▸ What to work on
With the pictures omitted, output word for word the lines from the one containing "Task: Enable Freeze Rotation Z checkbox" through the end of the records.

▸ Data to process
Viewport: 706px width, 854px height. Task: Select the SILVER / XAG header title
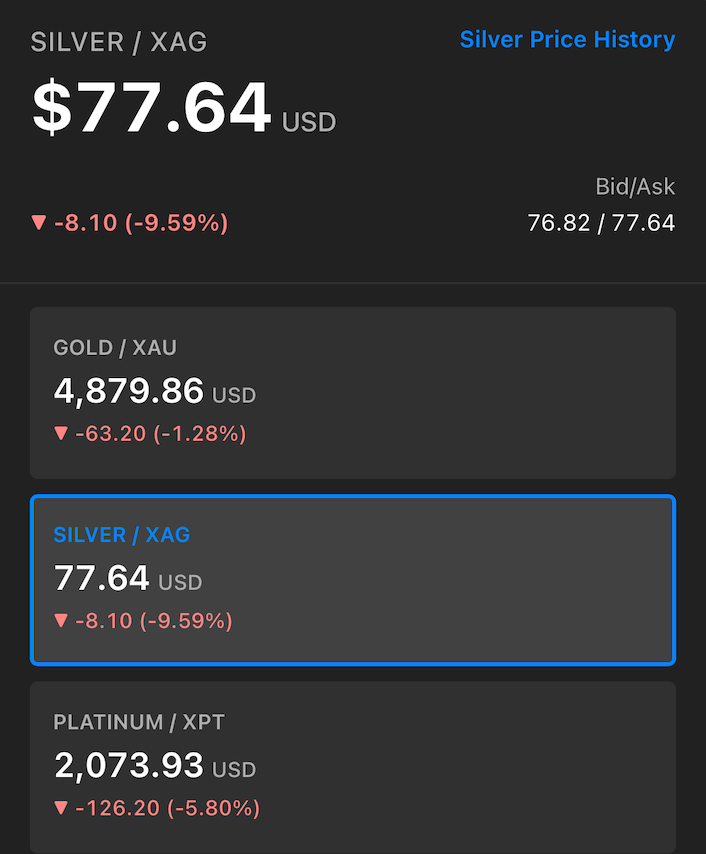[121, 42]
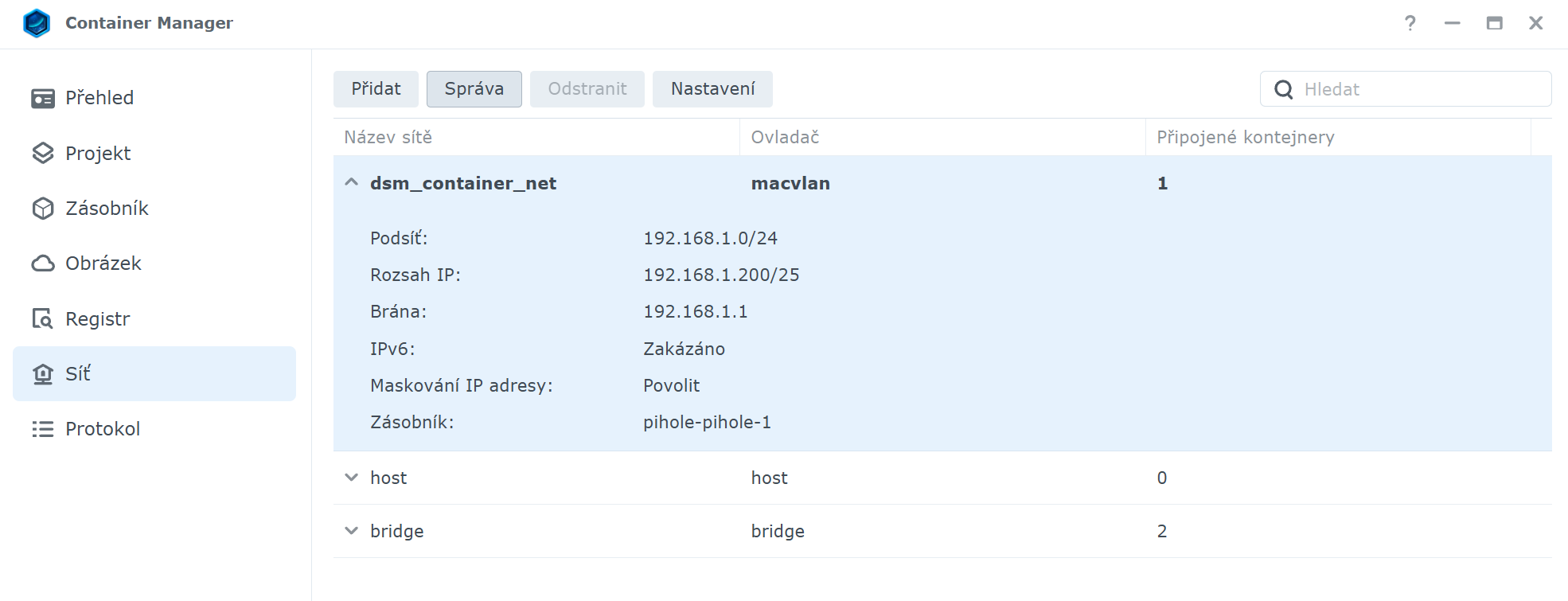Select the Obrázek cloud icon
Screen dimensions: 1568x601
click(43, 263)
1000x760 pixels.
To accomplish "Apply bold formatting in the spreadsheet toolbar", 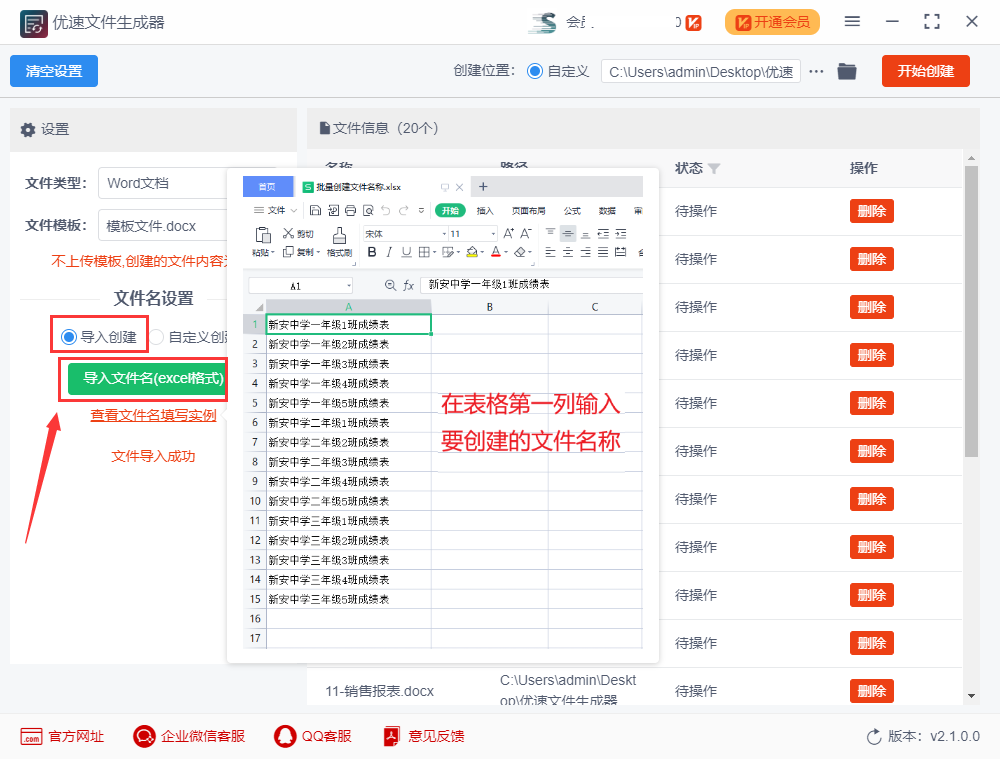I will (x=372, y=252).
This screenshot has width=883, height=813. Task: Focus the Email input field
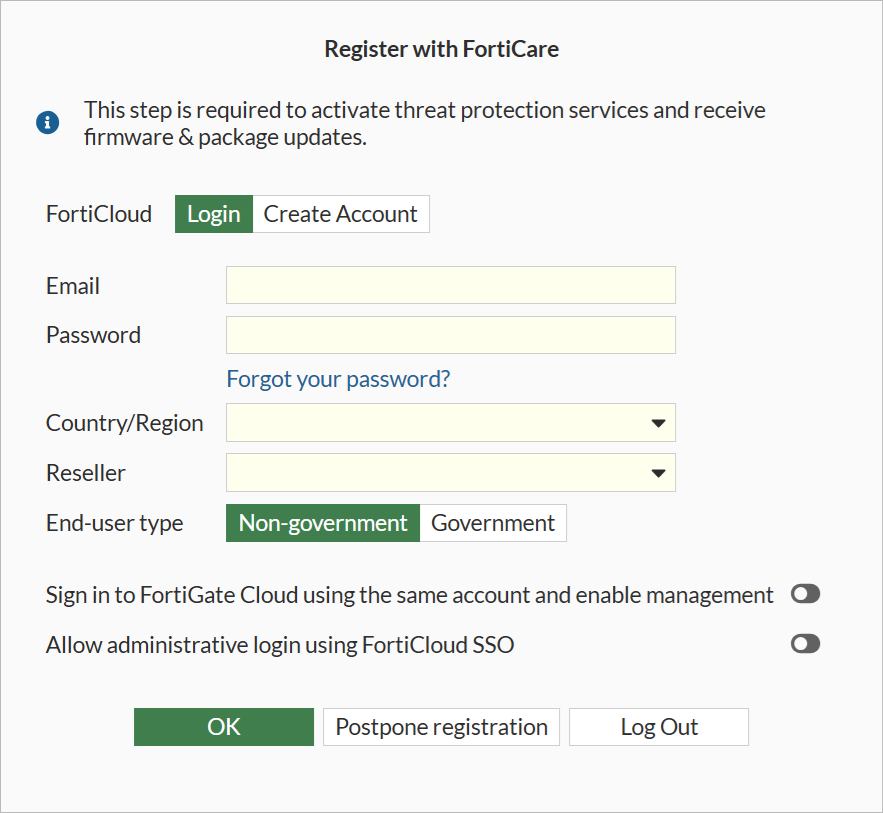click(x=450, y=285)
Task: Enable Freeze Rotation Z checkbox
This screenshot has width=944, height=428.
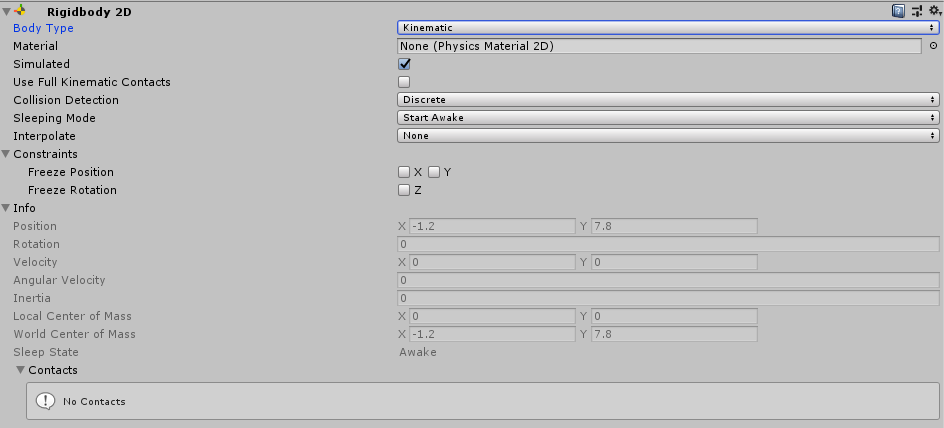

▸ Output for this task
Task: Enable Freeze Rotation Z checkbox
This screenshot has width=944, height=428.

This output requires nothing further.